Advanced National Seismic System – USGS Earthquake Hazards Program

FEMA HAZUS: Natural Hazard Loss Estimation Methodology

Earthquake Engineering Research Institute

 

www.quake.utah.edu
University of UtahUtah Earthquake Information”

Contact Me:

Barry H. Welliver

Salt Lake’s Depot District

 

In a recent Salt Lake Tribune article about the area surrounding the Rio Grande Depot, it was reported that this is fast becoming a focal point for development.

The proximity of the new Gateway center and other nearby improved properties has given rise to a neighborhood with attitude. Much interest centers around the re-use of the older warehouse type buildings and consequently there is need to take advantage of this opportunity to address strengthening of these structures.

The city does not presently have regulations to address the upgrading of existing structures when there is not a change to a higher seismic use group as defined in the 2003 International Building Code.

In most cases, this would not require owners to retrofit their buildings for earthquakes.

While costs for strengthening older buildings are not always welcome news to developers, it is often a factor not sufficiently evaluated. Consideration of property value after an earthquake is often overlooked. Additionally, the life-safety component may play a minor role if owners are not made aware of the potential danger of buildings ill-equipped to withstand the forces of even moderate ground-shaking.
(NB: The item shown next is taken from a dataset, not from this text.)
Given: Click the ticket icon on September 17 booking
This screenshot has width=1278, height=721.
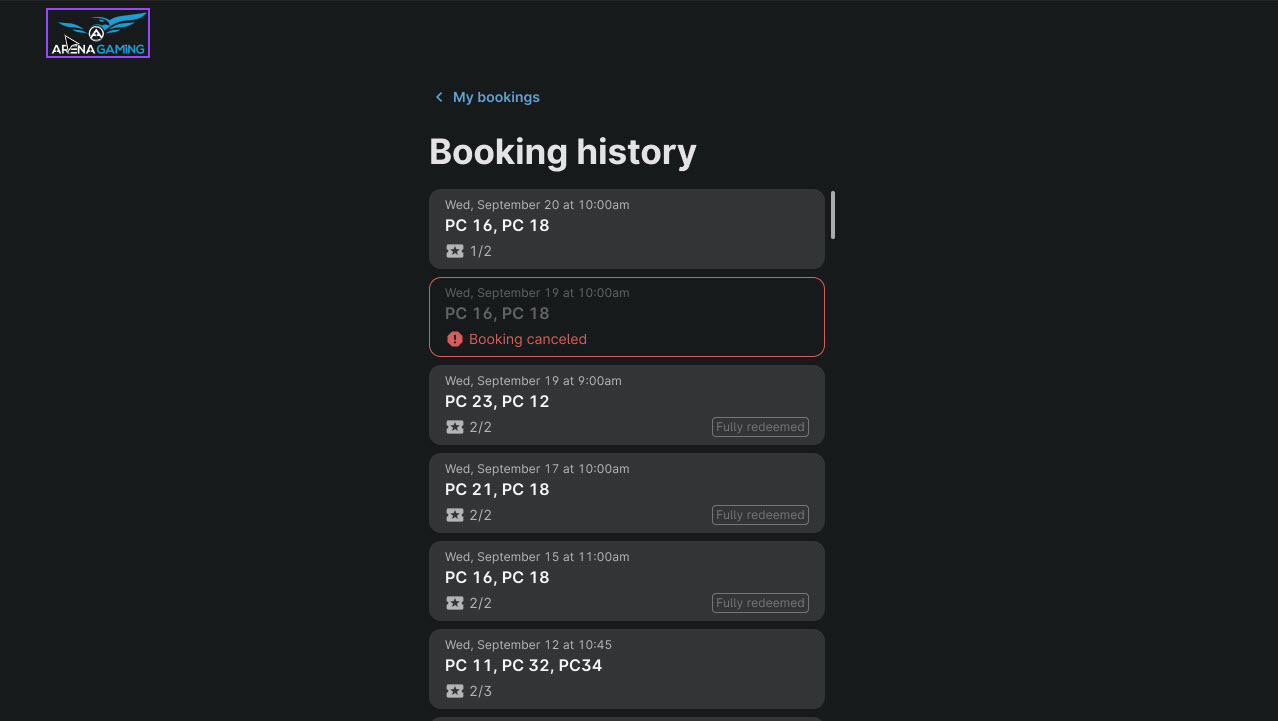Looking at the screenshot, I should (x=455, y=515).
Making inroads into seismic safety of existing buildings sometimes means being prepared to find the right opportunities to speak up. Perhaps this is one such time and place.

 

July 9th, 2004 USSC Meeting Preview

 

Our upcoming commission meeting will be a warm-up to our 10th year Anniversary Celebration. While the particulars of the celebration are still being finalized, it promises to be an affair you won’t want to miss.
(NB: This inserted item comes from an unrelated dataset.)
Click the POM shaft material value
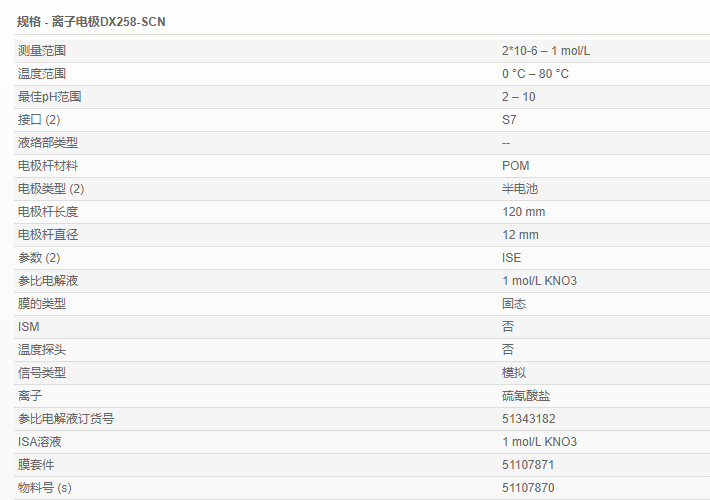The width and height of the screenshot is (710, 500). click(x=516, y=166)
The business portion of our meeting will take place from 9:00 AM until 11:00 AM and includes the election of chair and co-chairs, and reports about our potential involvement with the State Building Board and selection of the 2004-2005 Strategic Actions.

An agenda with minutes and a copy of our Action Plan will be sent to all commissioners approximately one week before the meeting.

 

Barry’s Babble

 

The beginning of summer is always an exciting time for me.

I shake off my winter attitude and start to plan those projects and vacation snippets I’ll sneak in as my work allows. It is a time of building and relaxing that naturally leads me to seeing things in a new way.

As the Strategic Planning committee finalized the action points for discussion at our July meeting, I was struck by how similar our emphasis was to items in the California Matrix Plan. There are a lot of common issues Seismic Safety Commissions grapple with and we would be remiss if we didn’t take advantage of work that has been done by others.

And yet it often boils down to timing. (There is a time for this and a time for that) It seems that more points are being aligned on our chart and opportunities and connections seem to be made more frequently. News media have helped, and being prepared to lend our opinion on current issues is critical to building an informed public opinion about earthquakes and what they mean here in Utah.

It strikes me that after 10 years the USSC has evolved into a living, breathing body of committed individuals who just won’t give up in the face of obstacles like “it’ll never happen here” or “it costs too much”. I have great respect for those who birthed this commission and feel obliged to remember that effort as we plan the work of the future.

Lastly, I’d like to thank you for allowing me to be your chair for this last little bit. I know this sounds like my farewell column, but having been re-elected by SEAU for another two year term as delegate, you’ll need to tolerate my quirkiness for at least that time.

OK, now that’s a rambling “babble” if I ever penned one!